__WHAT YOU WILL DO__: The output must consist only of the lines from the one with "Where should I" through the end of the listing, restated exactly and free of pictures.

- - -

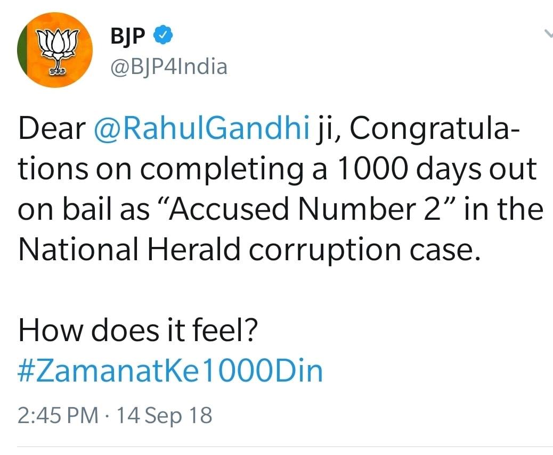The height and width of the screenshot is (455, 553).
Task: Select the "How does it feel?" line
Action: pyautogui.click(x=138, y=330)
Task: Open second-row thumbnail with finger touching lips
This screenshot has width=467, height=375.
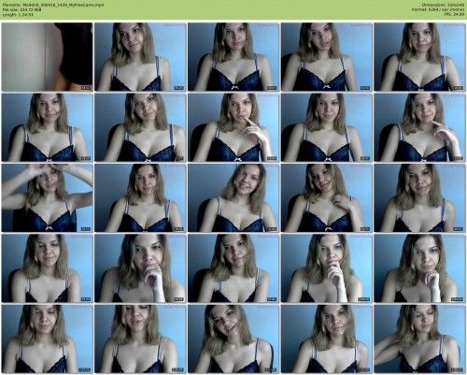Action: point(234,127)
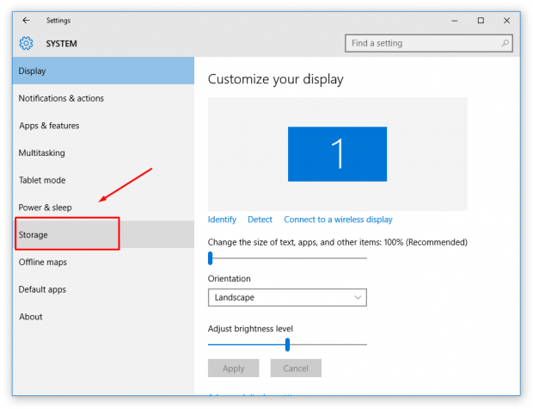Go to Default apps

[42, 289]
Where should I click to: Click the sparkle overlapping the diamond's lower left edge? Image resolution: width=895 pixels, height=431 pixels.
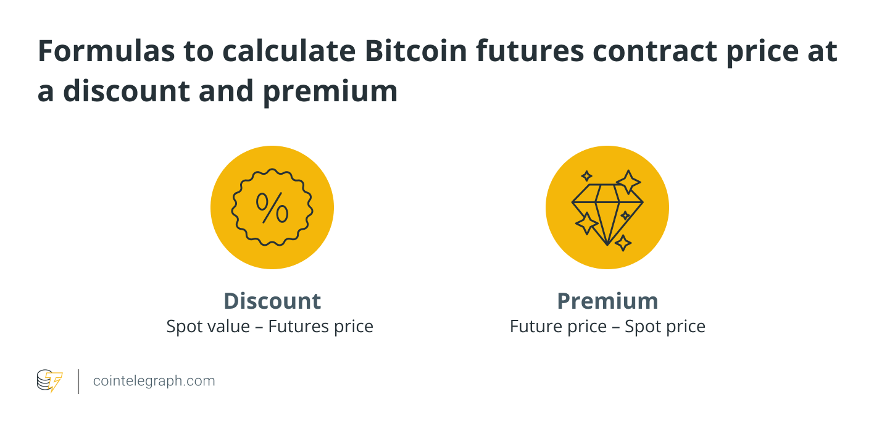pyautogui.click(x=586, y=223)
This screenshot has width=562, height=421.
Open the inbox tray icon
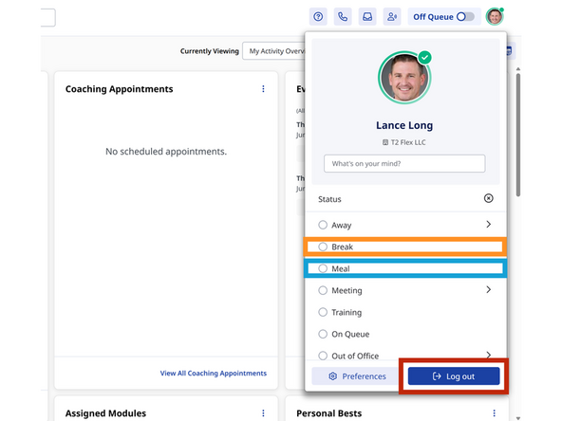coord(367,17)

- - -

__RESPONSE__:
Where should I click to: Click the sparkle overlapping the diamond's lower left edge? Image resolution: width=895 pixels, height=431 pixels.
pyautogui.click(x=586, y=223)
This screenshot has width=562, height=421.
Open the inbox tray icon
coord(367,17)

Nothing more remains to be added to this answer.